L’histoire des voiliers
J’avais ce cadre rectangulaire depuis longtemps chez moi en réserve pour le jour où je me sentirais en état de peindre cette grande surface de presque un demi-mètre carré!

Aujourd’hui, orage prévu, je m’y attaque.

Je réunis mes tubes dans l’ordre…

Faut pas s’dégonfler lorsqu’on débute en face d’une surface comme celle-là, moi qui suis habitué au 24×32 de l’aquarelle. On a tous les problèmes en même temps.
A l’acrylique, on a le droit de fignoler « au doigt » pour les bords ou pour adoucir des fondus comme le sable et l’eau de la mer.

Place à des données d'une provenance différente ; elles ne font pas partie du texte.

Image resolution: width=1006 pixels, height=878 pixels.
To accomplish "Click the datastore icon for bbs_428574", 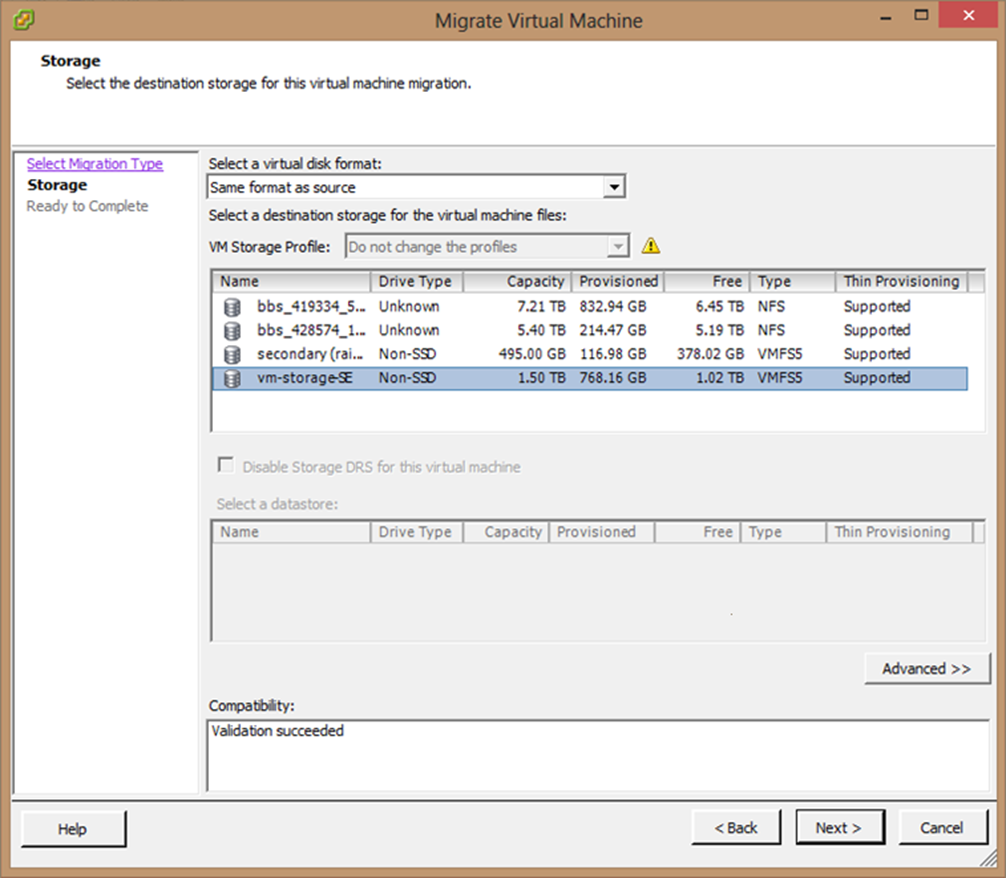I will click(x=232, y=331).
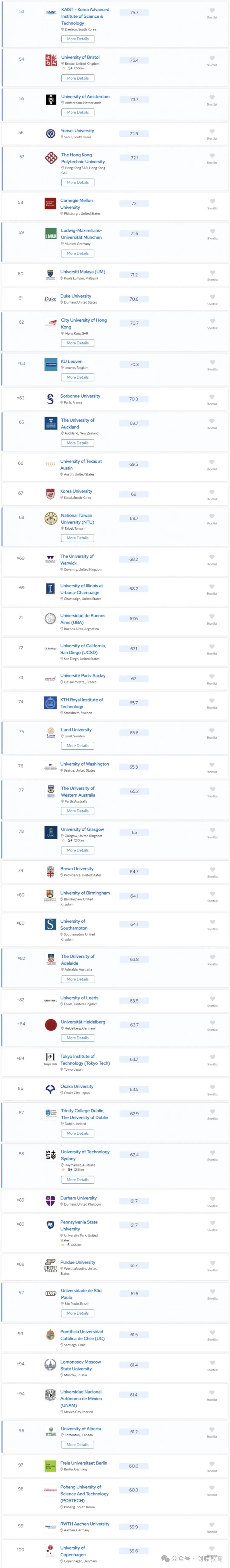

Au bout de deux heures, je suis vidé. Plus dur que de monter le Bannstein à vélo! Et pour clore le tout, à la fin il faut peindre les voiliers! J’ai pas intérêt à les louper car je n’ai pas encore les couteaux bien en mains.
Finalement l’orage n’est pas venu. Mais mes voiliers filent au moins à dix nœuds.
Je m’étais préparé la veille. L’acrylique demande du temps. Une fois revêtu d’un fond de Gesso, il ne me restait plus qu’à travailler mon tableau.
Bien sûr, je travaille avec un tuto et je vais de l’ordi à la toile, séquence après séquence. Car je suis incapable de mener une telle opération sans un guide. Ici, c’est Nelly Lestrade à l’accent chantant du midi qui me propose le sujet. Elle est sympa Nelly mais elle est droitière et moi gaucher dans certains cas, ce qui m’oblige à transposer ses mouvements de couteaux.
D’abord le fond du sujet au couteau.Je m’en mets plein les doigts et j’use beaucoup d’essuie-tout.
Quand on arrive à la touche finale, il reste à contempler son œuvre avec bienveillance. Bienveillance, c’est mon copain des bons jours.